Adding to pressure was a warning from US Food and Drug Administration officials that the outbreak was on a path to becoming a pandemic, according to a report.
Earlier, stocks lost ground after Germany said it was heading for a coronavirus epidemic and could no longer trace all cases, and Norway confirmed its first case of the virus. For the first time, the number of new infections outside China overtook those inside the country, the source of the outbreak. Trading volume was far more active than usual, yet some investors were relieved the slide was slower. The S&P ended down 0.38 per cent, compared with its 6.3 per cent of losses in the previous two sessions.
“The market's default reaction function is when in danger or in doubt, run in circles, scream and shout. That's what we've seen in the past couple of days,” said Brad McMillan, Chief Investment Officer for Commonwealth Financial Network, an independent broker-dealer in Waltham, Mass. “The real story today was that it stopped going down fast ... news came in and the market thought about it and acted appropriately by selling off a little but not too much,” said McMillan who estimates that equity investors have priced in two quarters of global economic fallout from the virus.
The Dow Jones Industrial Average fell 123.77 points, or 0.46 per cent, to 26,957.59, the S&P 500 dropped 11.82 points to 3,116.39 and the Nasdaq Composite added 15.16 points, or 0.17 per cent, to end at 8,980.78. Of the S&P's 11 major sectors energy was the biggest laggard with an almost 3 per cent drop, while technology was its outperformer with a 0.4 per cent gain.
Many investors were cautious about making any big bets without more clarity on the spread of the virus. “We need to more information before markets have a further correction or get comfortable things won't escalate further,” said Jason Draho, head of Americas asset allocation at UBS Global Wealth Management, New York. “Markets will be very jumpy until there's increasing confidence the virus is abating and that it won't be a global pandemic,” Draho said.
President Donald Trump, scheduled to hold a news conference on the coronavirus at 6.30 PM ET (2330 GMT), accused cable TV news channels of presenting the danger from the coronavirus in as bad a light as possible and upsetting financial markets.
The Dow ended the day 8.8 per cent below its recent record close, reached Feb. 12 while the S&P 500 was just under 8 per cent off its record high reached last Wednesday.
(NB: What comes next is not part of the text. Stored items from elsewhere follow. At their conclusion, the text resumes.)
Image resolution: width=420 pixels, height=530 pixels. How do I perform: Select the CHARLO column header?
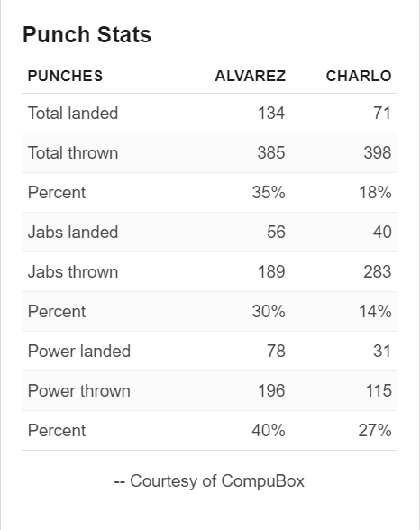pyautogui.click(x=359, y=76)
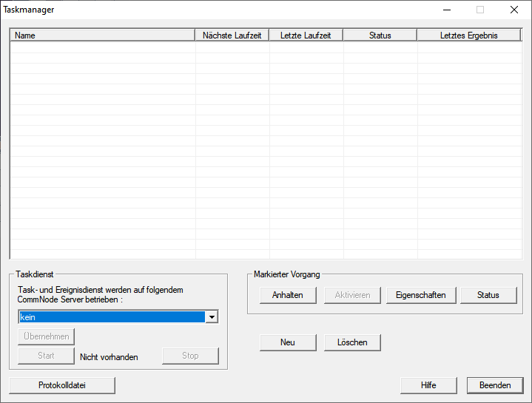Create a new task with Neu
The width and height of the screenshot is (532, 403).
pyautogui.click(x=288, y=342)
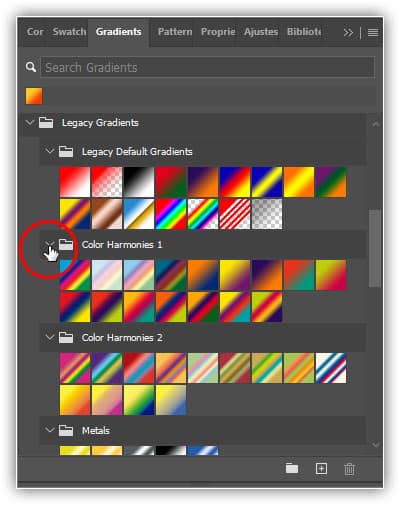
Task: Click the vertical scrollbar down arrow
Action: pyautogui.click(x=376, y=445)
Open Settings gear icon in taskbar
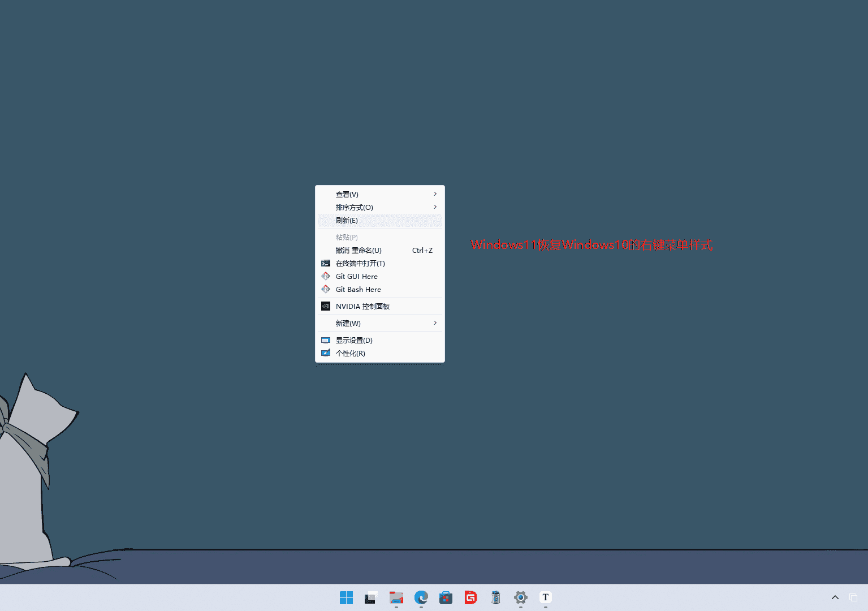 (x=521, y=597)
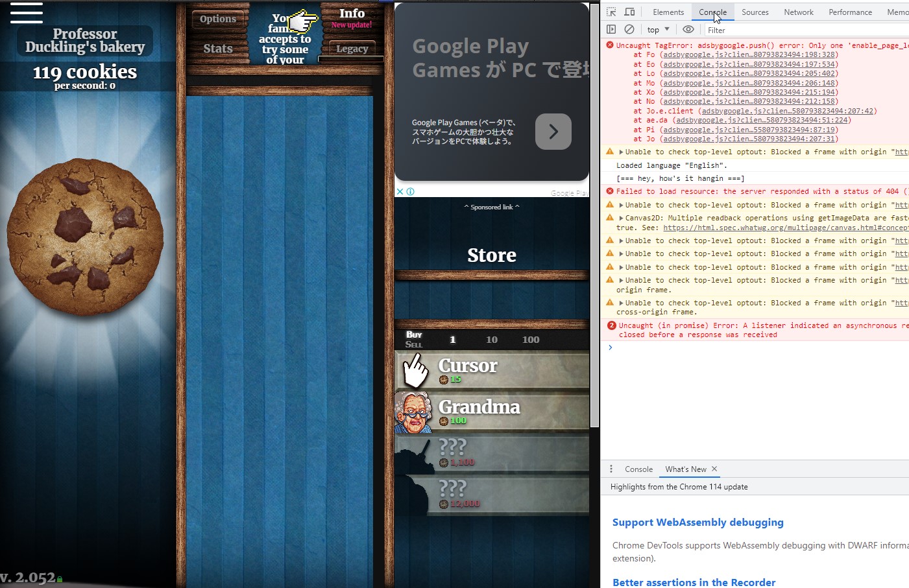Show the console sidebar panel
The image size is (909, 588).
(611, 30)
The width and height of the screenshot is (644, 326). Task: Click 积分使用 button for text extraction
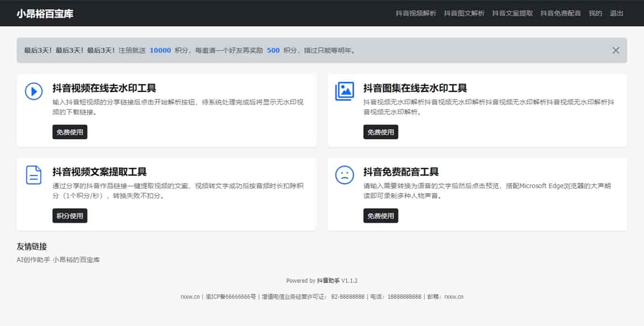coord(70,216)
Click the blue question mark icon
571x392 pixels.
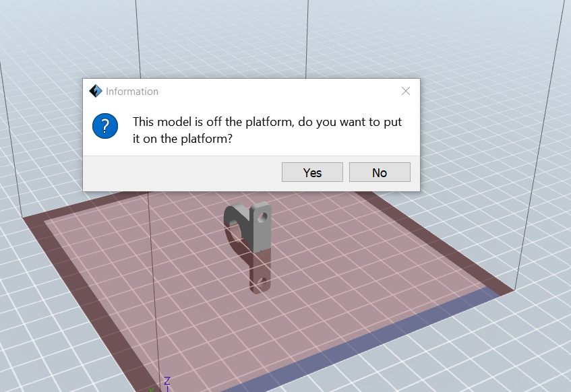coord(105,126)
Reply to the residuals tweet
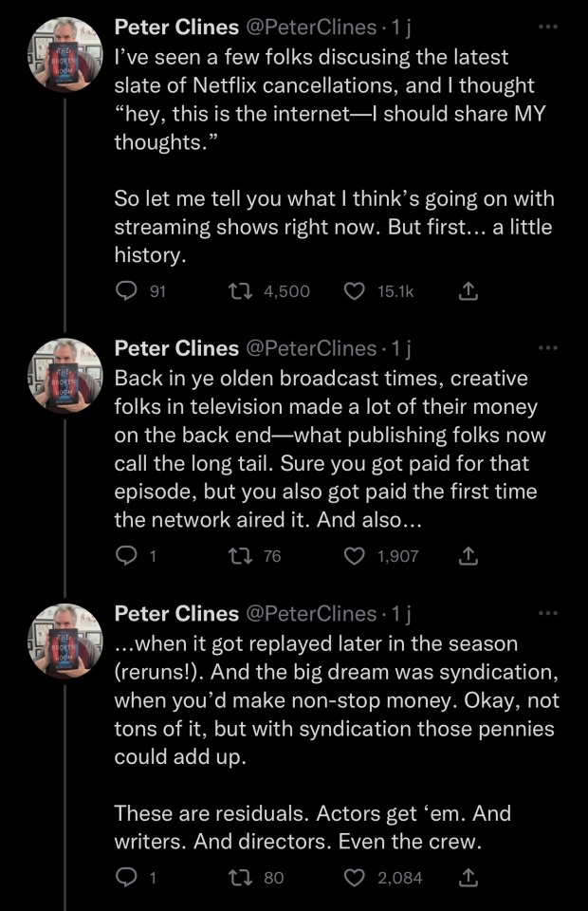This screenshot has height=911, width=588. pyautogui.click(x=126, y=878)
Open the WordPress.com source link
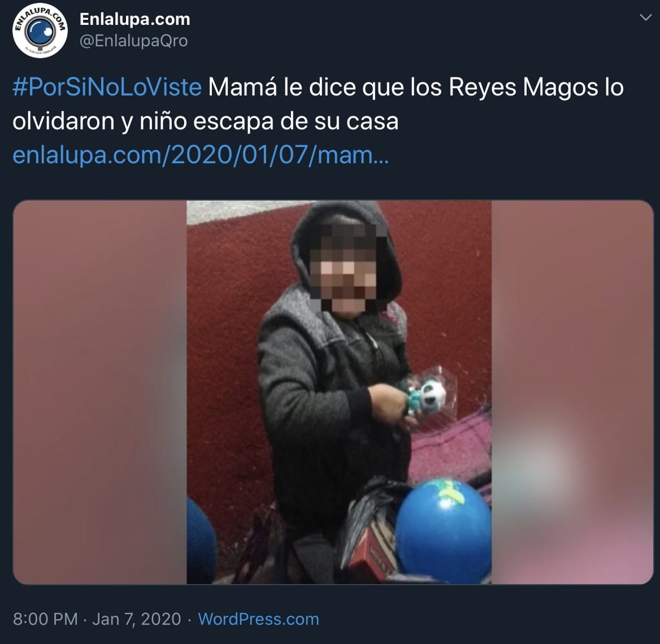 coord(258,619)
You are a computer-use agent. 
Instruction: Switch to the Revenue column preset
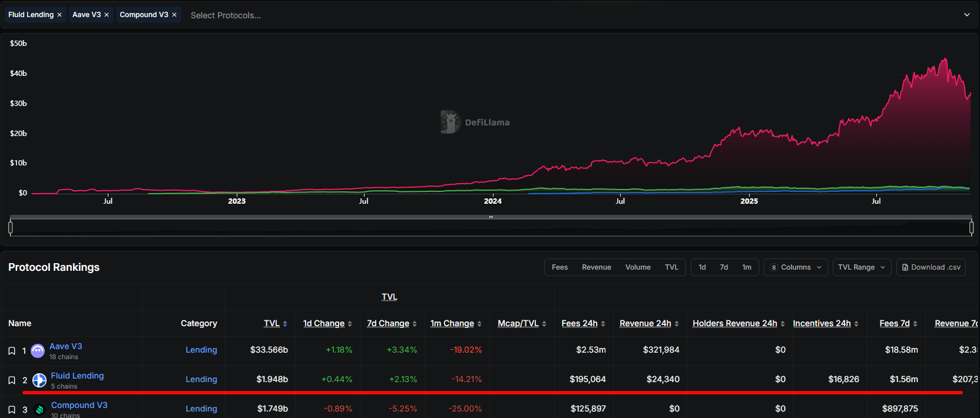coord(596,267)
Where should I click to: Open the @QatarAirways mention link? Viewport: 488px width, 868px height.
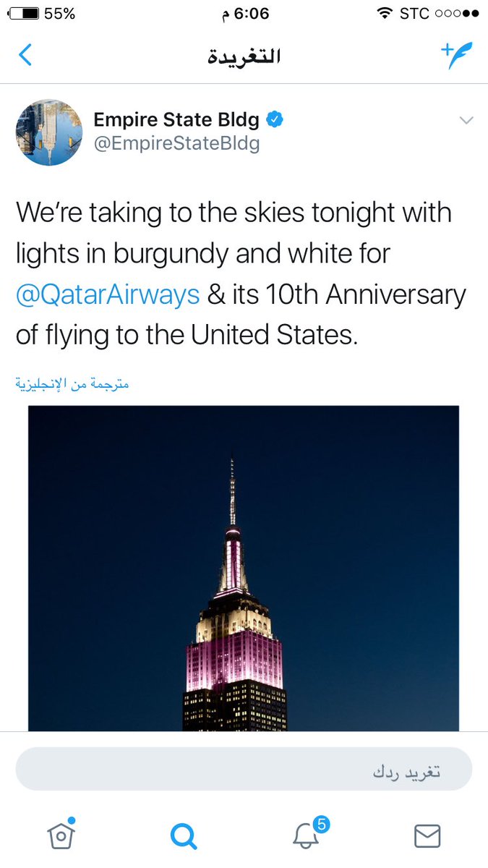coord(108,294)
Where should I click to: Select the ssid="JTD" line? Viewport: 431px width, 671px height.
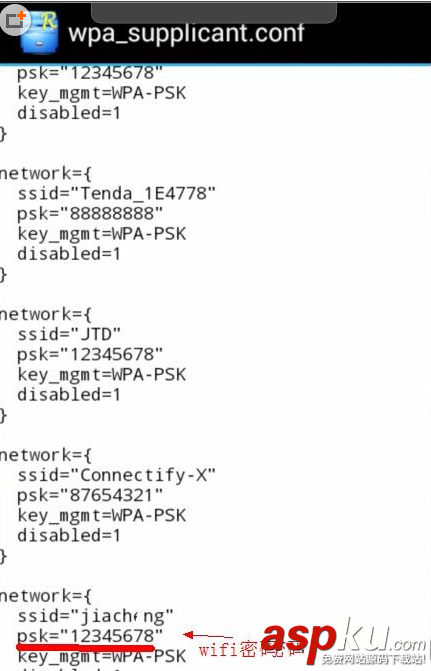[x=69, y=334]
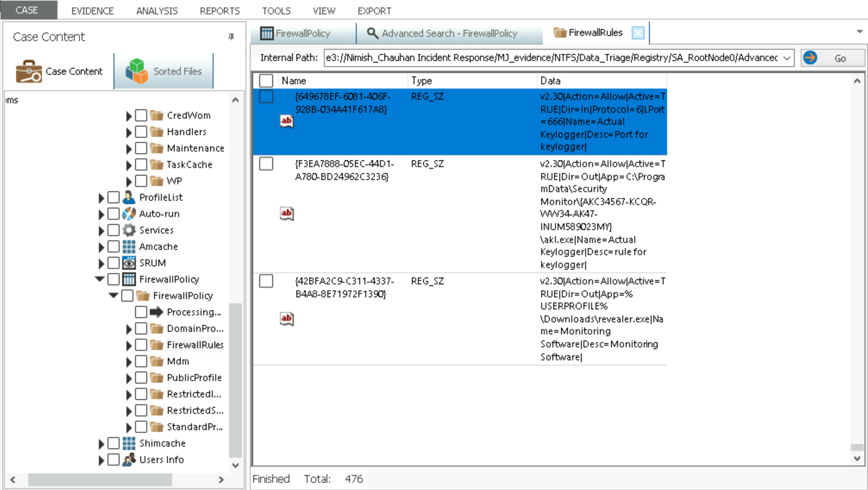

Nasdaq finished 8.5 per cent below its recent record. Declining issues outnumbered advancing ones on the NYSE by a 1.94-to-1 ratio; on Nasdaq, a 1.73-to-1 ratio favored decliners.
The S&P 500 posted 4 new 52-week highs and 50 new lows; the Nasdaq Composite recorded 23 new highs and 237 new lows. On US exchanges 11.86 billion shares changed hands, below Tuesday's 12.33 billion, but well above the 8.23 billion average for the last 20 sessions.